Dopo la fantastica cerimonia di apertura dei Giochi, Schmid ha assistito a varie competizioni di tennis e di atletica; poco prima di fare ritorno a Berna ha visto anche le «belle prestazioni» di Magali Comte e Philippe Horner nel tiro con l’arco.
Ma non si è trattato solo di un soggiorno sportivo. Schmid ha incontrato il suo omologo cinese dello sport, Liu Peng. Pechino è parsa interessata a porre l’accento, come avviene in Svizzera, sulla promozione sportiva rivolta a tutta la popolazione e non soltanto allo sport professionistico. Dal canto suo, Schmid conta di inviare in Cina atleti professionisti, con l’obiettivo di completare la loro formazione.

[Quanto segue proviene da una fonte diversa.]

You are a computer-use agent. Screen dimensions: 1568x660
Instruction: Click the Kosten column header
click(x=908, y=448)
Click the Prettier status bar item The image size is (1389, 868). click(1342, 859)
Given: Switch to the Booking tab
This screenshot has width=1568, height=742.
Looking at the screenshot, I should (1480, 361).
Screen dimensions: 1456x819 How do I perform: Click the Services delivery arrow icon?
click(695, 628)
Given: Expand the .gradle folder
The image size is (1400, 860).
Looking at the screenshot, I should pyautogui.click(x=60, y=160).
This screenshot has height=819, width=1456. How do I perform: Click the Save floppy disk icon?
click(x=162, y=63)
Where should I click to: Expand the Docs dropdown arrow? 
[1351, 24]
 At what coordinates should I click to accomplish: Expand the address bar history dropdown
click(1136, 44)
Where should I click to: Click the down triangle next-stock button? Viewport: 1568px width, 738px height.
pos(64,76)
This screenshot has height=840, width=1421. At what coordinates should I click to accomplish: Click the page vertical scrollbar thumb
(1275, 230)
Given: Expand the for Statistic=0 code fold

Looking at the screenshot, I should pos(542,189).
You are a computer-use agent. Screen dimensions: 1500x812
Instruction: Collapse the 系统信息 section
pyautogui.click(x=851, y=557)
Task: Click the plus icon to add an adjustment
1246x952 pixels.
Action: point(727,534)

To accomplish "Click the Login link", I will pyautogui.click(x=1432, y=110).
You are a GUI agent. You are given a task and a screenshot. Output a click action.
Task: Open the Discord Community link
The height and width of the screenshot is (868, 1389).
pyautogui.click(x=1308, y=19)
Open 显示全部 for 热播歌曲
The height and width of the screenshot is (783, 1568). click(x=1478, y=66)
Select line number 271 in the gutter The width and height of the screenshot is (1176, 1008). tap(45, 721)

Dagli altri appuntamenti del consigliere federale è emerso l’interesse delle autorità cinesi per certe specializzazioni elvetiche, «in particolare nella formazione dei soldati; sono molto interessati ai nostri simulatori», ha dichiarato Schmid. Ma i cinesi guardano alla Svizzera anche nell’istruzione dei cani guida, di quelli di salvataggio, e nei rifugi della protezione civile.
Una volta a Berna, Schmid dovrà affrontare questioni aperte connesse alla vicenda Nef. «Siamo abituati a dare risposte a situazioni da noi stessi create», ha commentato il consigliere federale.